How the Conservatives should respond to Ed Balls’ 50p tax pledge

This weekend Ed Balls made it clear he wants to tax Britain more.It won’t stop at 50%, and it wont be confined to the highest earners over 150,000. In that sense low tax Comservatives have much to thank Ed Balls for as he really has set out clear blue water between Labour and the Conservatives for the next election.

Nevertheless, let’s not celebrate too quickly. Labour will know, and as Ed Balls all but acknowledged on the Marr show this weekend, that this tax commitment is little to do with economic policy and more to do with their own electoral strategy. A 50% top rate of income tax will raise little extra money if any at all. The HMRC calculates that at best 100 million, at worse it produced a negative effect on tax receipts. So why do it?

Simple.

Labour only need 35% share of the popular vote to win a majority, and appealing to a left wing sense of perverse morality by fleecing the high earners is a pretty good way to shore that vote up. Throw in some ‘posh boy’ narrative and a promise to be ‘fair’ should neatly seal the deal.

The two Eds have lost the argument on the economy as they relied on their own forecasts of ever increasing unemployment and zero growth to catapult them back into Downing Street, and it now looks credible that economic growth may will translate into a  positive noticeable impact on households thereby undermining Labour’s  more recent cost of living campaigns.

But dealing with the politics of envy that underlines the 50% tax rate promise may prove a difficult challenge for the Conservatives to deal with. In fact I believe many people will ultimately reject Labour’s approach, yet the danger remains because only a small proportion of the public, 6% of them to be precise, need to agree with it, in order for Labour to increase their share of the vote from 2010’s 29% to a majority winning 35%

The Conservatives counter attack should however be to appeal to the mainstream aspirational voter and not fret too much about the politics advocated by Balls and Milliband. Since in reality much of the remainder of this parliament will be focussing on setting out policies for a new Conservative government surely it’s time to make both the moral and the economic case for lower taxation.
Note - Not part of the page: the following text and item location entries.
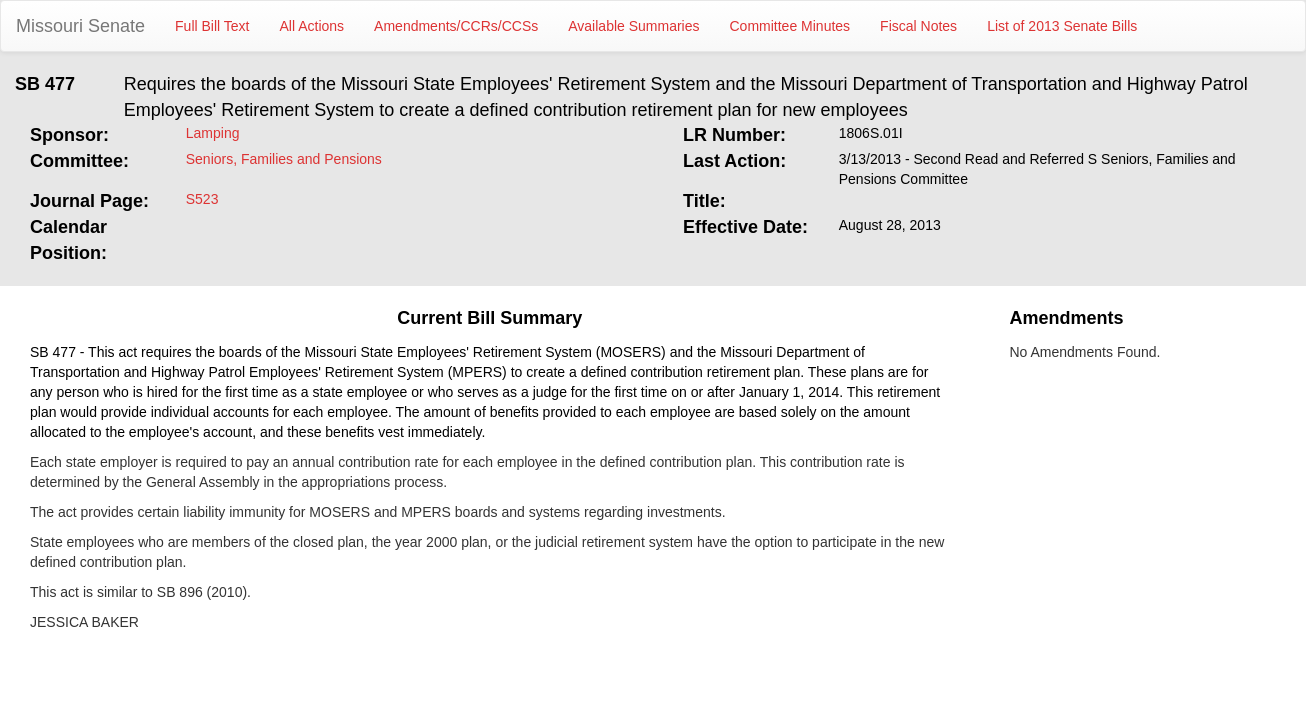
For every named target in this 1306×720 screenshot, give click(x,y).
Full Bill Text (212, 26)
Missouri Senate (80, 26)
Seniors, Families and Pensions (284, 159)
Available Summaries (633, 26)
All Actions (312, 26)
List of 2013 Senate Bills (1062, 26)
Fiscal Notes (918, 26)
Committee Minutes (790, 26)
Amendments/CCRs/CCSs (456, 26)
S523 (202, 199)
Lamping (213, 133)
And where better to start than with the middle income earners who are instinctively striving to improve their lot and yet bearing a considerable price for the failed debt ridden policies of the last Labour government. What better means to do that than to make it clear we want to increase the threshold where employees pay 40% tax. Let’s face it: paying 40 pence to the government of every pound earned over the present threshold £41,450 is at best demoralising at worst de-motivating and kills ambition and aspiration.
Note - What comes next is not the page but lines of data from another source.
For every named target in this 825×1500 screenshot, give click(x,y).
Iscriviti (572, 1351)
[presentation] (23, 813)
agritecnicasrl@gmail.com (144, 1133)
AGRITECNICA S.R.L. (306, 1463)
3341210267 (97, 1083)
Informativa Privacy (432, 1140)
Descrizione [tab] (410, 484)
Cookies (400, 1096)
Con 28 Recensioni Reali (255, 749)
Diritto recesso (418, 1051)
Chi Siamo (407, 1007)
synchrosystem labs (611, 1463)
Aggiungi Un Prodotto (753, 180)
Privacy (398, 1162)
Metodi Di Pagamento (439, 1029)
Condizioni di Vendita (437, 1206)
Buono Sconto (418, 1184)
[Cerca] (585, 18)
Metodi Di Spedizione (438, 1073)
This tax rate when conceived was for the relatively well off. Yet my constituents who do earn that sum of £41,450 are far from ‘well off’. Mortgage or rent, season ticket, council tax, household bills, car, insurance leave little for luxuries one would normally have associated with the well off. Indeed the net income after tax and National Insurance is £30,000: just £4,000 above the household welfare cap of £26,000 a year.
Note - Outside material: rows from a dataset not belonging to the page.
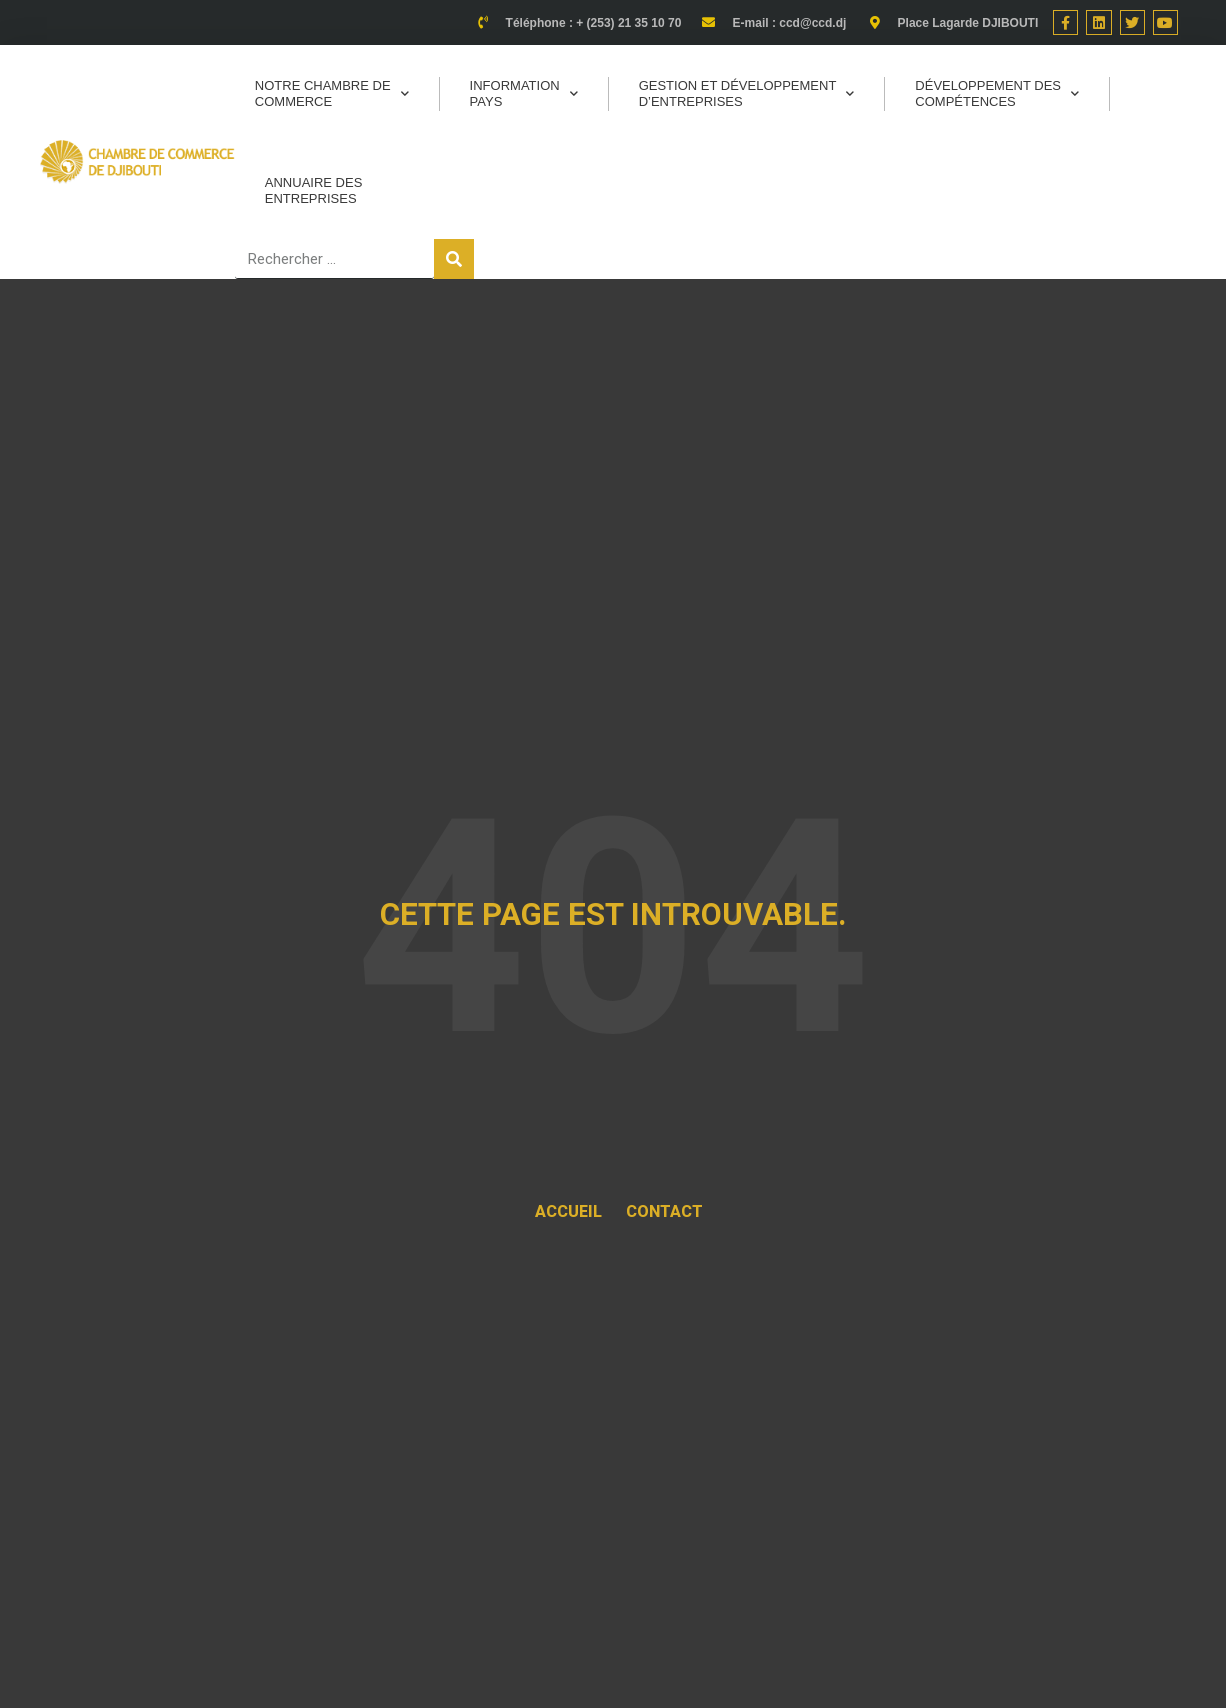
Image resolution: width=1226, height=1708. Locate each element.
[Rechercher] (454, 259)
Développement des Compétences (997, 93)
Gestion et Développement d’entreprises (747, 93)
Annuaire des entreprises (314, 190)
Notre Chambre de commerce (332, 93)
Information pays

There will be those that believe it is fairer to take more of out tax altogether as we have done by increasing the threshold before paying tax to £10,000 a year. I agree this was a welcome sound move. Yet little political benefit has subsequently materialised and it says little about aspiration and reward for those that want to get on. It’s time to shape that argument about how Conservatives will do just that.

Let’s leave envy to Labour’s message and keep aspiration coming from the Conservatives.